Welcome to ‘Feminism’, the new series of ‘Dior Talks’ podcasts, hosted by Justine Picardie. ‘Dior Talks’ creates fascinating spaces for expression, exploring the imaginations and discourses of the artists and thinkers who influence Maria Grazia Chiuri. ‘Feminism’ engages in dialogue with the women who have inspired the Creative Director of Women’s collections and taken part in bold, empowering collaborations with the House. An exceptional roster of guests shares the magic of their thinking and the key moments of their careers with biographer and journalist Justine Picardie.
In this very special, two-part episode, Justine Picardie goes back to the origins of it all with Maria Grazia Chiuri herself, who was the guest on the very first ‘Dior Talks podcast’ on the subject of feminist art in March last year. On this occasion she is joined by her dynamic daughter and muse Rachele Regini, to delve deep into the issues and passions which drive them both in the work they do and the intellectual and creative journeys on which they embark.
Maria Grazia Chiuri needs little introduction. She has been at the helm of Dior since 2016, creating the ready-to-wear and haute couture collections for the House and pursuing a radical, multi-generational and multinational manifesto for contemporary womenswear. This year she published ‘Her Dior: Maria Grazia Chiuri's New Voice’, featuring the work of over thirty of the photographers with whom she has collaborated for the House. Rachele Regini is her daughter with husband Paolo Regini and was raised in Rome. She studied Art History and then Gender Studies at the prestigious Goldsmiths College of Art in London and now lives and works in Paris, where she is a cultural advisor in the Dior creative department.
In this episode, the trio discuss the meaning of sisterhood, the female spirit through the generations and the challenges of female creativity past and present.

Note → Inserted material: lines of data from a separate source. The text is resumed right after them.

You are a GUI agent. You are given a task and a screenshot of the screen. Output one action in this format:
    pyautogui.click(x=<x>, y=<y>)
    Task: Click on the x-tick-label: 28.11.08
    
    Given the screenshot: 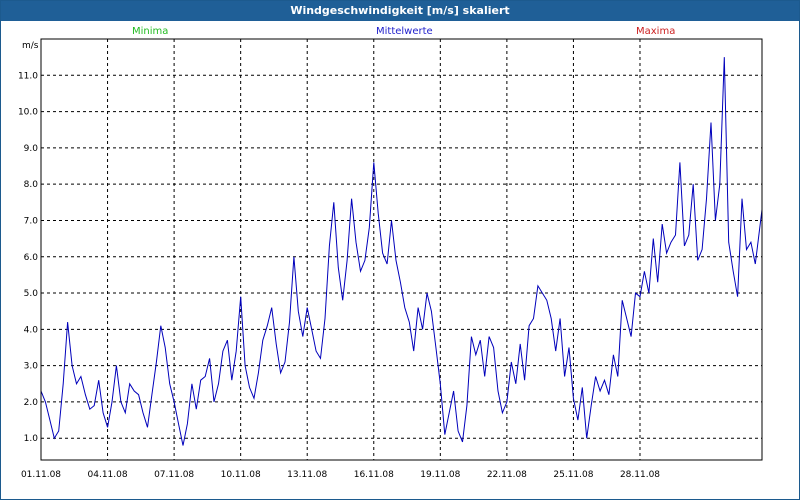 What is the action you would take?
    pyautogui.click(x=640, y=475)
    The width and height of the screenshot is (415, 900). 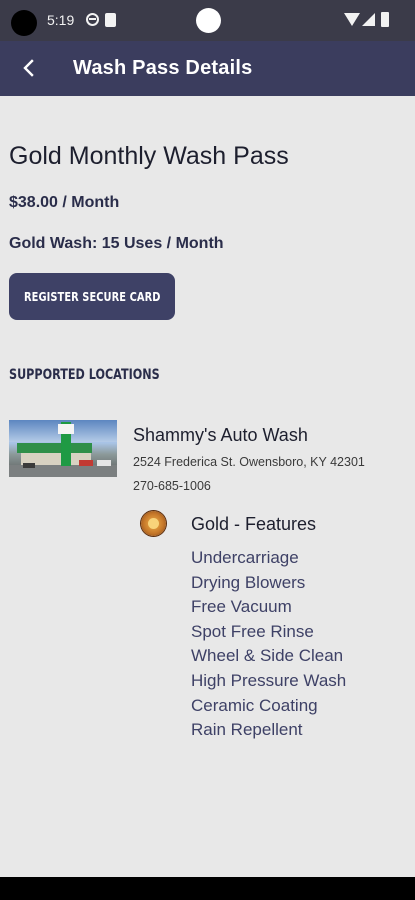 I want to click on back-button, so click(x=29, y=68).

Maria Grazia Chiuri reminisces about her journey to a career in fashion and the changes which have taken place in the roles which women can now play in the industry. Like the Creative Director’s own mother, women were historically expected to be dressmakers, while men became couturiers. Paradoxically, they talk about the huge changes in fashion wrought by Monsieur Dior and how his New Look revolutionized the way women dressed.

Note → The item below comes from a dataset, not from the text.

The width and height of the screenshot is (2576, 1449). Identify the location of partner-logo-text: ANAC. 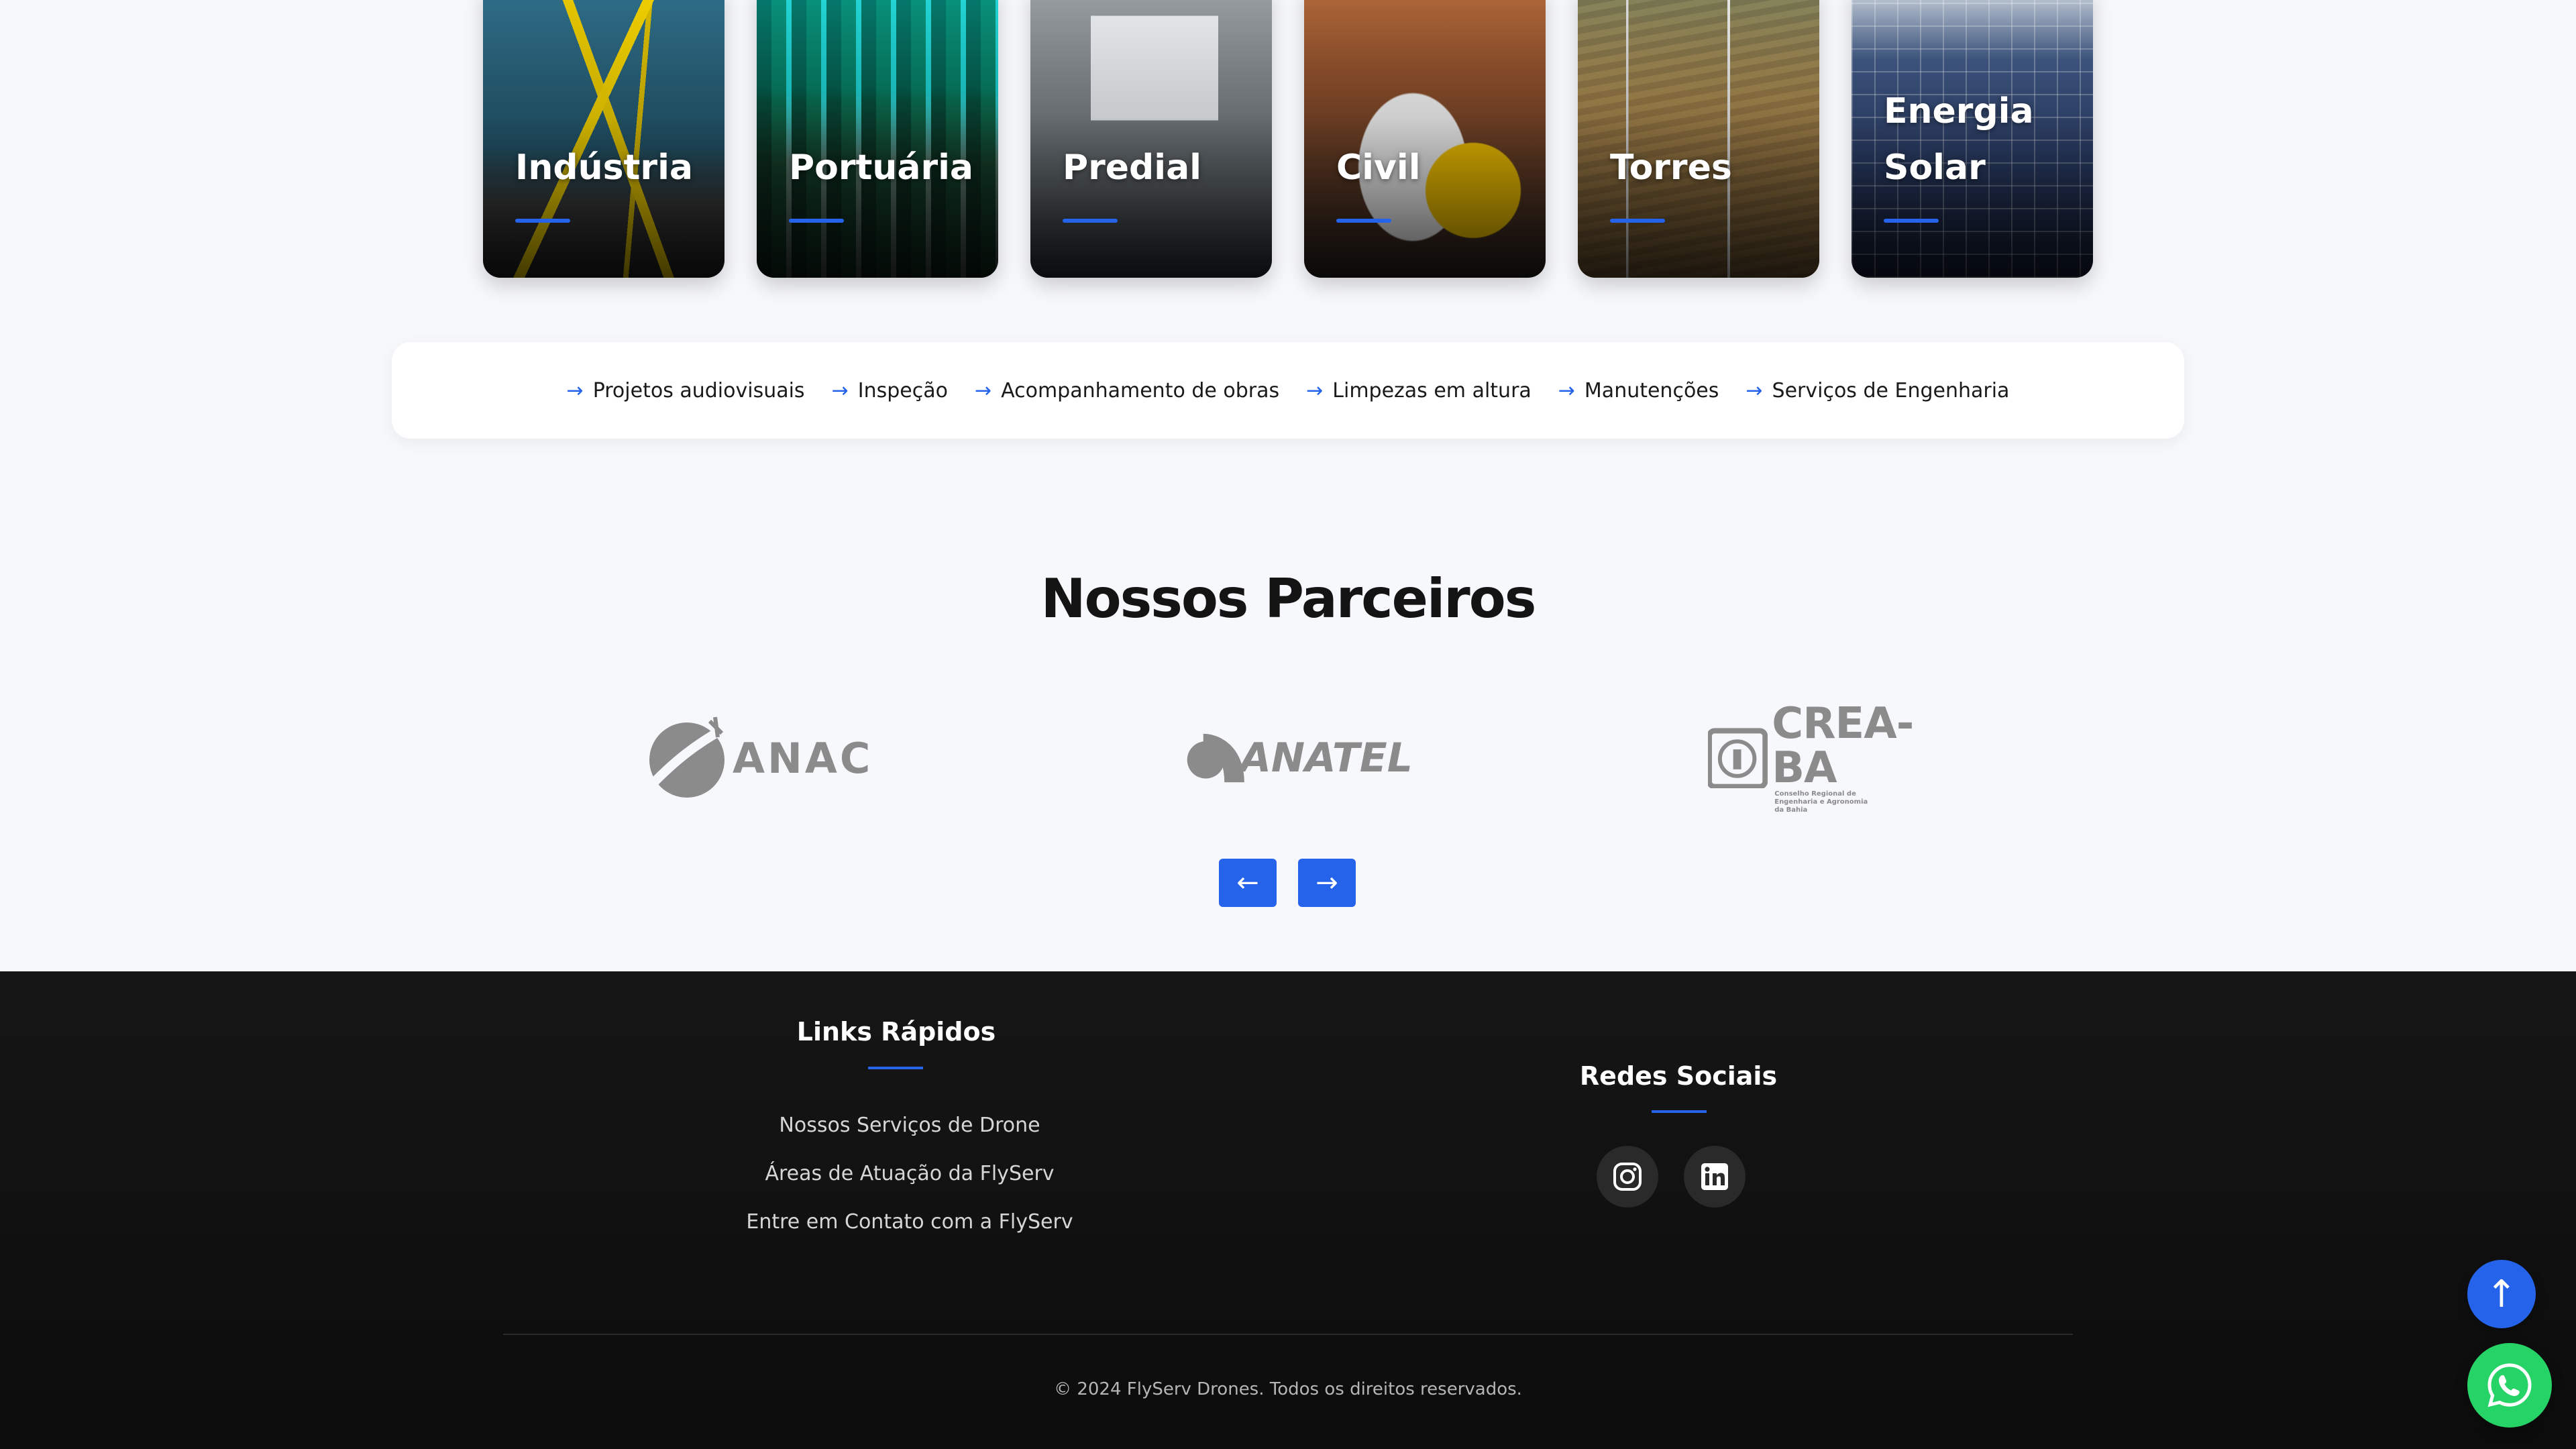
(803, 758).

Regini elaborates on how her studies and research, into politics, gender, art and activism, have influenced her own style and the dialogue around stylistic and political principles which she shares with her mother. Crucially, the two also discuss manhood, and how the modern notion of masculinity can be reinterpreted, how fashion can play a vital role in removing stereotypes and redefining sexual politics. Both mother and daughter are avid readers and passionate advocates for women’s genius and liberation, and the ways in which fashion can express and promote both.